_What is required_: Return the records in full, exactly as given.

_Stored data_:
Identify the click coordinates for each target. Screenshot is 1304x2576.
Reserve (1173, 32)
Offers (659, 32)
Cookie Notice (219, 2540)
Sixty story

_Answer box_:
Identify the click coordinates for each target. Screenshot is 1304x2576.
Reserve (1173, 32)
Offers (659, 32)
Cookie Notice (219, 2540)
Sixty story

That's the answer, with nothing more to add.